Untuk itu, usaha-usaha rekonsiliasi tidak dapat dibatasi hanya dengan pertemuan basa-basi antara para pemuka agama, seperti yang berulang kali dilakukan para penguasa Jakarta yang datang ke Poso. Rekonsiliasi yang sejati harus diusahakan lewat pertemuan antara para pemuka masyarakat adat – pemegang kedaulatan yang sesungguhnya atas SDA setempat – dengan unsur-unsur pemerintah dan pemilik modal yang seringkali ikut bertindak sebagai pelestari citra konflik etno-religius.
Jakarta, 6 Juli 2008
Referensi:
Aditjondro, George Junus (2005). Setelah Gemuruh Wera Sulewana Dibungkam: Dampak Pembangunan PLTA Poso & Jaringan SUTET di Sulawesi. Kertas Posisi YTM No. 03. Palu: Yayasan Tanah Merdeka.
----------------- (2007a). “Seperti Yahya Pembaptis, yang berseru-seru dari Padang Gurun, Kepada Para Pembesar Gereja di Jakarta.” Kata Pengantar dalam Socratez Sofyan Yoman, Pemusnahan Etnis Melanesia: Memecah Kebisuan Sejarah Kekerasan di Papua Barat. Yogyakarta: Galang Press, hal. 20-33.
----------------- (2007b). “When compassions collide.” The Jakarta Post, 8 November.
----------------- (2007c). “Tolak Hukuman Mati,” Suara Pembaruan, 11 November.
------------------(2008). ”Gereja, Korupsi dan Sepinya Suara Menentang Pelanggaran HAM: An Unholy Trinity?”. Dalam Ruddy Tindage & Rainy M.P. Hutabarat (peny.). Gereja dan Penegakan HAM. Jakarta & Tobelo: Kanisius & BUMG-GMIH, hal. 203-16.
Hammond, Jeff (2008). ”Gereja dan Hak Asasi Manusia di Indonesia.” Dalam Tindage & Hutabarat, op. cit., hal. 148-79.
[1] ). Misalnya, berulangkali setelah Perjanjian Malino di bulan Desember 2001, dalam kunjungan-kunjungan ke Poso Wakil Presiden Jusuf Kalla, yang sebelumnya adalah Menko Kesra yang ikut mensponsori Pertemuan Malino, sering mengadakan pertemuan terpisah dengan ulama-ulama Muslim dan Kristen, sebelum melakukan pertemuan umum. Ini seolah-olah menimbulkan kesan, bahwa ulama dari kedua komunitas agama itu yang menjadi penyebab kerusuhan Poso.
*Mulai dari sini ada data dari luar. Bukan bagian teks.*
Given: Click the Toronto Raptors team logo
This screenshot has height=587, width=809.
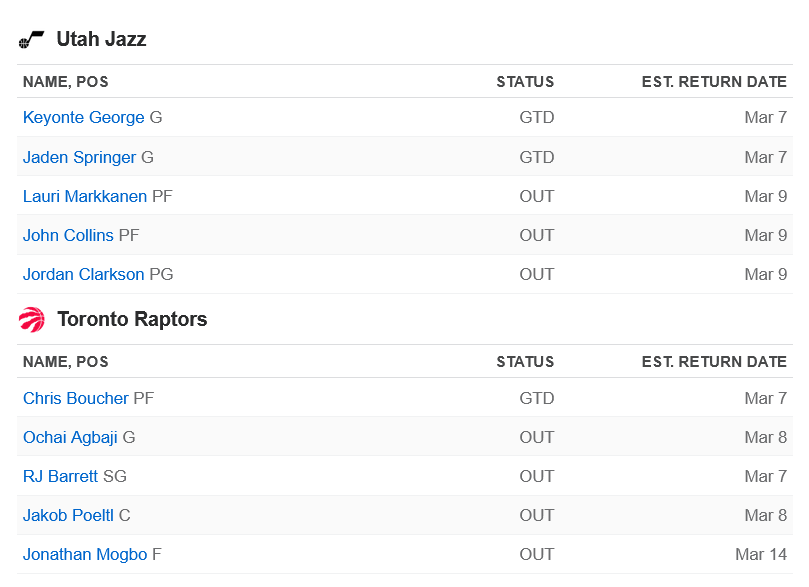Looking at the screenshot, I should (32, 320).

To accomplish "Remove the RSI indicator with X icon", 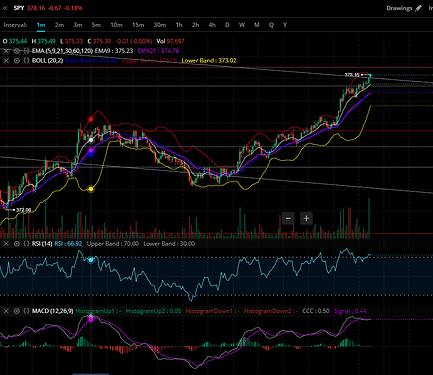I will [x=6, y=244].
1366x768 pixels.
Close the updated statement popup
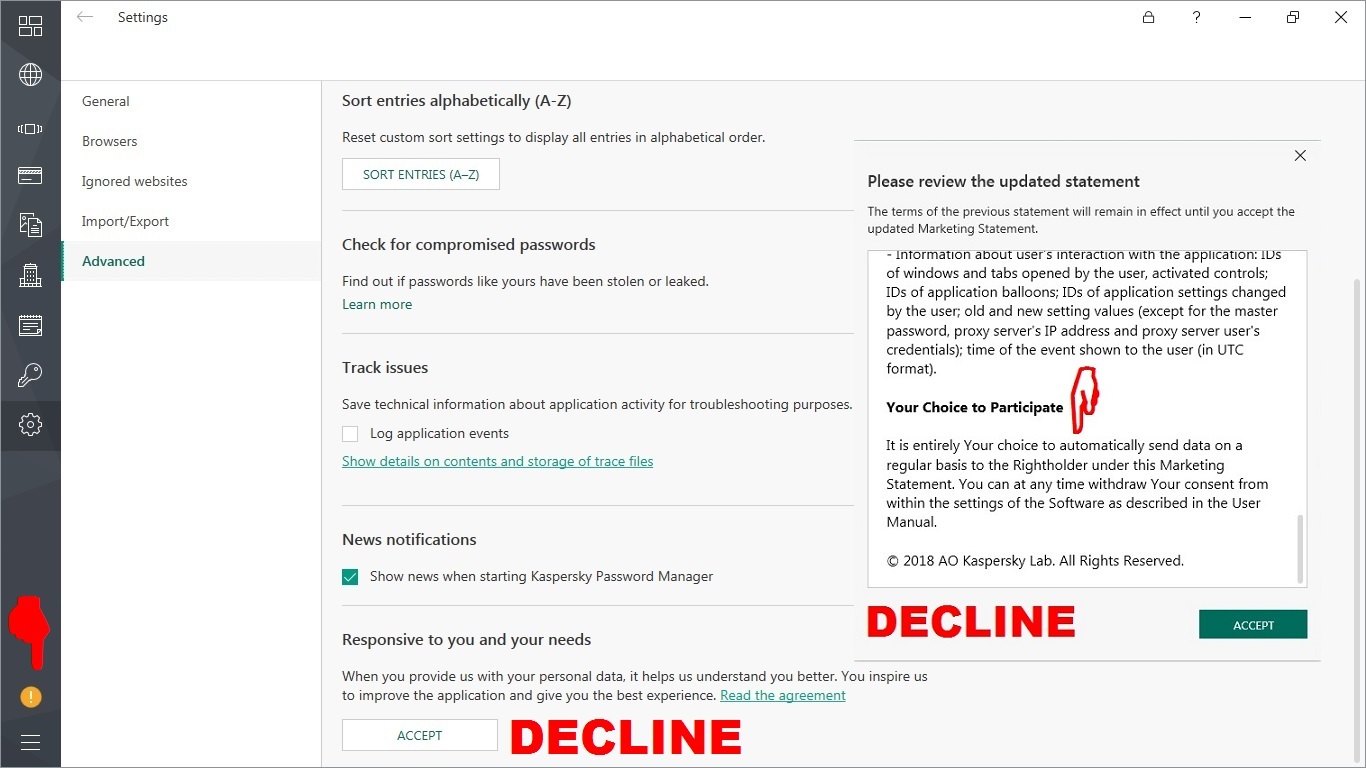1300,156
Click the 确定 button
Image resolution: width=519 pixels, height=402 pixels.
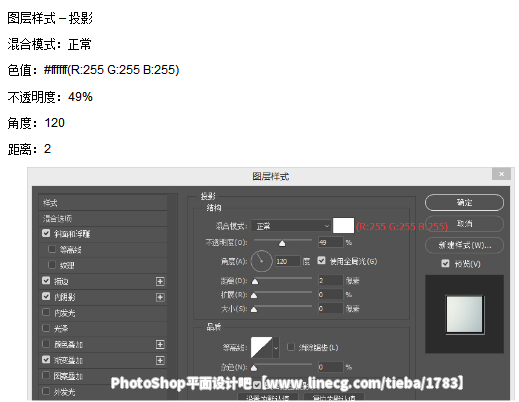[464, 202]
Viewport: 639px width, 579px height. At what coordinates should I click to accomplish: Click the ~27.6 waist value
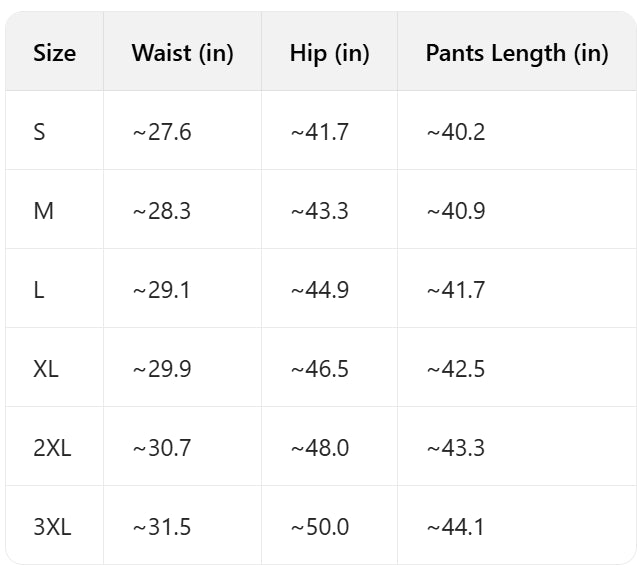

Selain itu, perwakilan BIN (Badan Intelijen Negara) di Poso juga memprakarsai terbentuknya suatu aliansi kemanusiaan bersama seorang tokoh Muslim di Poso, yakni Ustadz Adnan Arsal, dan seorang tokoh Kristen, yakni Pdt. Rinaldy Damanik, yang waktu itu masih menjabat sebagai Ketua Umum Majelis Sinode (MS) GKST. Yang tidak banyak tersiar adalah bahwa tokoh-tokoh BIN dan komandan-komandan polisi dan tentara di Kabupaten Poso mendapat sogokan dari Andi Asikin Suyuti, Kepala Kanwil Departemen Kesejahteraan Sosial waktu itu, yang untuk sementara waktu itu juga menjabat sebagai Bupati Poso. Suyuti bersama sejumlah anak buahnya dari Dinas Sosial Provinsi Sulteng dan Kabupaten Poso, membiayai aksi-aksi kerusuhan yang dilakukan oleh sejumlah mantan kombatan di Poso, bersama sejumlah aparat kepolisian yang korup. Dengan memelihara kerusuhan di sekitar kota Poso, keberadaan pengungsi yang tidak bisa kembali ke Poso dapat dilestarikan, begitu pula dana bantuan untuk pengungsi. Milyardan rupiah itulah yang menjadi sumber korupsi buat jejaring korupsi di Poso sekian lama. Tanpa pertanggungjawaban yang jelas dari korupsi era Suyuti itu, Menteri Sosial sekarang mengalokasikan milyardan rupiah lagi untuk para mantan kombatan Muslim, dengan dalih untuk membangun hidup mereka kembali, meniru pola Aceh pasca MoU Helsinki. Namun dana itupun dikorupsi habis-habisan.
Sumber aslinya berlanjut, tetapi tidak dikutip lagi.